(RECORDED DATA)

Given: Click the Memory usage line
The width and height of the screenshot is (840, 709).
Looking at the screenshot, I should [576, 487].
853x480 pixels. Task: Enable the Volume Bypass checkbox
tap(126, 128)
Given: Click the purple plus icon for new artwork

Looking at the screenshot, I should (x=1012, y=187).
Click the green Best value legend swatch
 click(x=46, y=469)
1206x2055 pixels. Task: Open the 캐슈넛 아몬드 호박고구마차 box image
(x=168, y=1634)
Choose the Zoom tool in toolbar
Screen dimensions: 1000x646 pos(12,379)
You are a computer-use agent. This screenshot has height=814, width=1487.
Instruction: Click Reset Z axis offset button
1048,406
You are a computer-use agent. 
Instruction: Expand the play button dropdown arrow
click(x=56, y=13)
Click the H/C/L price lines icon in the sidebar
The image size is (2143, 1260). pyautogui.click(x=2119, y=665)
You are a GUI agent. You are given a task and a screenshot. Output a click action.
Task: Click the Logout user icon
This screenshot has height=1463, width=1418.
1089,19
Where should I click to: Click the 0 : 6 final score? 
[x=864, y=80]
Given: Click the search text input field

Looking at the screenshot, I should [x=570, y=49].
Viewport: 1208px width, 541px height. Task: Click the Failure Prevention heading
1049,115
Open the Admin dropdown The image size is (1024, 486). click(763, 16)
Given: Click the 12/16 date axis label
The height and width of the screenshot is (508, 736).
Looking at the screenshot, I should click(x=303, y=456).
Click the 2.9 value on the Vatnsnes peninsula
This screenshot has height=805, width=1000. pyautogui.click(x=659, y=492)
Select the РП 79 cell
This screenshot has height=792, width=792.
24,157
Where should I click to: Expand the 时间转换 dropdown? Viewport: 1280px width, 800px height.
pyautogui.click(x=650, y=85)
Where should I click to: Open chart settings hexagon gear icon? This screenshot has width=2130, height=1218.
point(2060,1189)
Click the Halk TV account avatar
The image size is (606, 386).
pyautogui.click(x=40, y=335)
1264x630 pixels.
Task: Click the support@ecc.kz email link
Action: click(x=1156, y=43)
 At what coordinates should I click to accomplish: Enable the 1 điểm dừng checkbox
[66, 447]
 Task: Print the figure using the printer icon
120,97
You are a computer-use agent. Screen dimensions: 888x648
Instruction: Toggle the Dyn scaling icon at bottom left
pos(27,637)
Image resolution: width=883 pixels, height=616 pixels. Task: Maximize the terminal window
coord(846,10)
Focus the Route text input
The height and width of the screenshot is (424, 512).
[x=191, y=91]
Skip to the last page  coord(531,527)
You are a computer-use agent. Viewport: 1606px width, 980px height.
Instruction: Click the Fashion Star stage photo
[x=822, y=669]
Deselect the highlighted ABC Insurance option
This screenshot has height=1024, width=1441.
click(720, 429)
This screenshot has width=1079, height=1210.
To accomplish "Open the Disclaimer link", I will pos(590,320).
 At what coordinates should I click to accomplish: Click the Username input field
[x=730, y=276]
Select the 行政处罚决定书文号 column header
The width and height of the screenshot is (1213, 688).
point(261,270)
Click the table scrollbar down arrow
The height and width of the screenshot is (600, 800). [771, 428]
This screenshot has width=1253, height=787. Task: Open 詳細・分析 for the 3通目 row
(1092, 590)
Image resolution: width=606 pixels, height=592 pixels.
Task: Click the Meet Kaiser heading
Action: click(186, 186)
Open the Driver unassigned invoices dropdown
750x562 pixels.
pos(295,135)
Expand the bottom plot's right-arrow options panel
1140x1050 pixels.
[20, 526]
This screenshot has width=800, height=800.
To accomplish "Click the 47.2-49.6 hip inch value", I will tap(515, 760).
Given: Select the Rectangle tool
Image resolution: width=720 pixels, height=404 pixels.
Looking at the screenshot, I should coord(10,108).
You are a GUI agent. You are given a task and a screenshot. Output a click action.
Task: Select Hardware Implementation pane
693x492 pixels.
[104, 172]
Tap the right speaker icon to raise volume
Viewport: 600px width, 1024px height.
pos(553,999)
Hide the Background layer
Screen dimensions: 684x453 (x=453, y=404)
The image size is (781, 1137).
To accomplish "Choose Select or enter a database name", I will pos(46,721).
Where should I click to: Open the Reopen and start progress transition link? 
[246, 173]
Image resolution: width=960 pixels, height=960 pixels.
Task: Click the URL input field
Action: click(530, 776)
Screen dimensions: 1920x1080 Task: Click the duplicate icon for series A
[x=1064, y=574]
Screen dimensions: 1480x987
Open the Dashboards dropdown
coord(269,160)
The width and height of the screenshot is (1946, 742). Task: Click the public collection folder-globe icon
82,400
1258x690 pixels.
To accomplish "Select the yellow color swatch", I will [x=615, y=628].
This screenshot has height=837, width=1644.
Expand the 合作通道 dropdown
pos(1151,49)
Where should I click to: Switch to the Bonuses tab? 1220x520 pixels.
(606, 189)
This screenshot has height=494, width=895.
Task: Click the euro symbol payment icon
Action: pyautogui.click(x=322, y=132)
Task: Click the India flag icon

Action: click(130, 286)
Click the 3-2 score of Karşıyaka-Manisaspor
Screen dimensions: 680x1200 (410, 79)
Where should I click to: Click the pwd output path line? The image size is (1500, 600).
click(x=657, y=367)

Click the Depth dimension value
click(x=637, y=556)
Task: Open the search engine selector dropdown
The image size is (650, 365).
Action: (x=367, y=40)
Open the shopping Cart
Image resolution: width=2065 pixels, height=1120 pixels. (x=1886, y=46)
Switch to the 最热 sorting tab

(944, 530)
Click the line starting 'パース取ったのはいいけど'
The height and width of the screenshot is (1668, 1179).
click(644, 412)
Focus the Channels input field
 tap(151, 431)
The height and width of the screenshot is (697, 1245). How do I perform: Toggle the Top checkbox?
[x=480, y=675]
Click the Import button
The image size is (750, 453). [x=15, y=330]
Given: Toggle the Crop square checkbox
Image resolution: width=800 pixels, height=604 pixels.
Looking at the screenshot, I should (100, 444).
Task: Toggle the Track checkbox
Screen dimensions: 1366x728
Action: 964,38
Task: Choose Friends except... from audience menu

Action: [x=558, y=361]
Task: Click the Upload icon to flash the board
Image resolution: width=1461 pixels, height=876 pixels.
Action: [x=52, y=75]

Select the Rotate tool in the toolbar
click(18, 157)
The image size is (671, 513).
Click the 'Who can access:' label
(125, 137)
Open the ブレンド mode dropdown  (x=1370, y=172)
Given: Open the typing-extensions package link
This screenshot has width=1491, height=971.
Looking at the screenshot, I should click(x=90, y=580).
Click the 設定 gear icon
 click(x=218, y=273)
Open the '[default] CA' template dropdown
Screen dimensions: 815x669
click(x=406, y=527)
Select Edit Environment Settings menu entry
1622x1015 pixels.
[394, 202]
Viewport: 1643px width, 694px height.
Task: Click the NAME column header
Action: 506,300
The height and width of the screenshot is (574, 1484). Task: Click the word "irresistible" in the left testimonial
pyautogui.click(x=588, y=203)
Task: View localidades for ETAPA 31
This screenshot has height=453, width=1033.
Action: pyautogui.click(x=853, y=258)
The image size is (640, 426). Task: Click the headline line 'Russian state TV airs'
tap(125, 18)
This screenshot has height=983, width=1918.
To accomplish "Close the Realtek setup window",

(End RECORDED DATA)

What you return must match the data word for word.

## SOLVED PROBLEM
Given: Click the Memory usage line
The width and height of the screenshot is (840, 709).
Looking at the screenshot, I should [576, 487].
853x480 pixels. Task: Enable the Volume Bypass checkbox
tap(126, 128)
Given: Click the purple plus icon for new artwork

Looking at the screenshot, I should (x=1012, y=187).
Click the green Best value legend swatch
 click(x=46, y=469)
1206x2055 pixels. Task: Open the 캐슈넛 아몬드 호박고구마차 box image
(x=168, y=1634)
Choose the Zoom tool in toolbar
Screen dimensions: 1000x646 pos(12,379)
You are a computer-use agent. This screenshot has height=814, width=1487.
Instruction: Click Reset Z axis offset button
1048,406
You are a computer-use agent. 
Instruction: Expand the play button dropdown arrow
click(x=56, y=13)
Click the H/C/L price lines icon in the sidebar
The image size is (2143, 1260). pyautogui.click(x=2119, y=665)
You are a GUI agent. You are given a task and a screenshot. Output a click action.
Task: Click the Logout user icon
This screenshot has height=1463, width=1418.
1089,19
Where should I click to: Click the 0 : 6 final score? 
[x=864, y=80]
Given: Click the search text input field

Looking at the screenshot, I should [x=570, y=49].
Viewport: 1208px width, 541px height. Task: Click the Failure Prevention heading
1049,115
Open the Admin dropdown The image size is (1024, 486). click(763, 16)
Given: Click the 12/16 date axis label
The height and width of the screenshot is (508, 736).
Looking at the screenshot, I should click(x=303, y=456).
Click the 2.9 value on the Vatnsnes peninsula
This screenshot has height=805, width=1000. pyautogui.click(x=659, y=492)
Select the РП 79 cell
This screenshot has height=792, width=792.
24,157
Where should I click to: Expand the 时间转换 dropdown? Viewport: 1280px width, 800px height.
pyautogui.click(x=650, y=85)
Where should I click to: Open chart settings hexagon gear icon? This screenshot has width=2130, height=1218.
point(2060,1189)
Click the Halk TV account avatar
The image size is (606, 386).
pyautogui.click(x=40, y=335)
1264x630 pixels.
Task: Click the support@ecc.kz email link
Action: click(x=1156, y=43)
 At what coordinates should I click to accomplish: Enable the 1 điểm dừng checkbox
[66, 447]
 Task: Print the figure using the printer icon
120,97
You are a computer-use agent. Screen dimensions: 888x648
Instruction: Toggle the Dyn scaling icon at bottom left
pos(27,637)
Image resolution: width=883 pixels, height=616 pixels. Task: Maximize the terminal window
coord(846,10)
Focus the Route text input
The height and width of the screenshot is (424, 512).
[x=191, y=91]
Skip to the last page  coord(531,527)
You are a computer-use agent. Viewport: 1606px width, 980px height.
Instruction: Click the Fashion Star stage photo
[x=822, y=669]
Deselect the highlighted ABC Insurance option
This screenshot has height=1024, width=1441.
click(720, 429)
This screenshot has width=1079, height=1210.
To accomplish "Open the Disclaimer link", I will pos(590,320).
 At what coordinates should I click to accomplish: Click the Username input field
[x=730, y=276]
Select the 行政处罚决定书文号 column header
The width and height of the screenshot is (1213, 688).
point(261,270)
Click the table scrollbar down arrow
The height and width of the screenshot is (600, 800). [771, 428]
This screenshot has width=1253, height=787. Task: Open 詳細・分析 for the 3通目 row
(1092, 590)
Image resolution: width=606 pixels, height=592 pixels.
Task: Click the Meet Kaiser heading
Action: click(186, 186)
Open the Driver unassigned invoices dropdown
750x562 pixels.
pos(295,135)
Expand the bottom plot's right-arrow options panel
1140x1050 pixels.
[20, 526]
This screenshot has width=800, height=800.
To accomplish "Click the 47.2-49.6 hip inch value", I will tap(515, 760).
Given: Select the Rectangle tool
Image resolution: width=720 pixels, height=404 pixels.
Looking at the screenshot, I should coord(10,108).
You are a GUI agent. You are given a task and a screenshot. Output a click action.
Task: Select Hardware Implementation pane
693x492 pixels.
[104, 172]
Tap the right speaker icon to raise volume
Viewport: 600px width, 1024px height.
pos(553,999)
Hide the Background layer
Screen dimensions: 684x453 (x=453, y=404)
The image size is (781, 1137).
To accomplish "Choose Select or enter a database name", I will pos(46,721).
Where should I click to: Open the Reopen and start progress transition link? 
[246, 173]
Image resolution: width=960 pixels, height=960 pixels.
Task: Click the URL input field
Action: click(530, 776)
Screen dimensions: 1920x1080 Task: Click the duplicate icon for series A
[x=1064, y=574]
Screen dimensions: 1480x987
Open the Dashboards dropdown
coord(269,160)
The width and height of the screenshot is (1946, 742). Task: Click the public collection folder-globe icon
82,400
1258x690 pixels.
To accomplish "Select the yellow color swatch", I will [x=615, y=628].
This screenshot has height=837, width=1644.
Expand the 合作通道 dropdown
pos(1151,49)
Where should I click to: Switch to the Bonuses tab? 1220x520 pixels.
(606, 189)
This screenshot has height=494, width=895.
Task: Click the euro symbol payment icon
Action: pyautogui.click(x=322, y=132)
Task: Click the India flag icon

Action: click(130, 286)
Click the 3-2 score of Karşıyaka-Manisaspor
Screen dimensions: 680x1200 (410, 79)
Where should I click to: Click the pwd output path line? The image size is (1500, 600).
click(x=657, y=367)

Click the Depth dimension value
click(x=637, y=556)
Task: Open the search engine selector dropdown
The image size is (650, 365).
Action: (x=367, y=40)
Open the shopping Cart
Image resolution: width=2065 pixels, height=1120 pixels. (x=1886, y=46)
Switch to the 最热 sorting tab

(944, 530)
Click the line starting 'パース取ったのはいいけど'
The height and width of the screenshot is (1668, 1179).
click(644, 412)
Focus the Channels input field
 tap(151, 431)
The height and width of the screenshot is (697, 1245). How do I perform: Toggle the Top checkbox?
[x=480, y=675]
Click the Import button
The image size is (750, 453). [x=15, y=330]
Given: Toggle the Crop square checkbox
Image resolution: width=800 pixels, height=604 pixels.
Looking at the screenshot, I should (100, 444).
Task: Toggle the Track checkbox
Screen dimensions: 1366x728
Action: 964,38
Task: Choose Friends except... from audience menu

Action: [x=558, y=361]
Task: Click the Upload icon to flash the board
Image resolution: width=1461 pixels, height=876 pixels.
Action: [x=52, y=75]

Select the Rotate tool in the toolbar
click(18, 157)
The image size is (671, 513).
Click the 'Who can access:' label
(125, 137)
Open the ブレンド mode dropdown  (x=1370, y=172)
Given: Open the typing-extensions package link
This screenshot has width=1491, height=971.
Looking at the screenshot, I should click(x=90, y=580).
Click the 設定 gear icon
 click(x=218, y=273)
Open the '[default] CA' template dropdown
Screen dimensions: 815x669
click(x=406, y=527)
Select Edit Environment Settings menu entry
1622x1015 pixels.
[394, 202]
Viewport: 1643px width, 694px height.
Task: Click the NAME column header
Action: 506,300
The height and width of the screenshot is (574, 1484). Task: Click the word "irresistible" in the left testimonial
pyautogui.click(x=588, y=203)
Task: View localidades for ETAPA 31
This screenshot has height=453, width=1033.
Action: pyautogui.click(x=853, y=258)
The image size is (640, 426). Task: Click the headline line 'Russian state TV airs'
tap(125, 18)
This screenshot has height=983, width=1918.
To accomplish "Close the Realtek setup window",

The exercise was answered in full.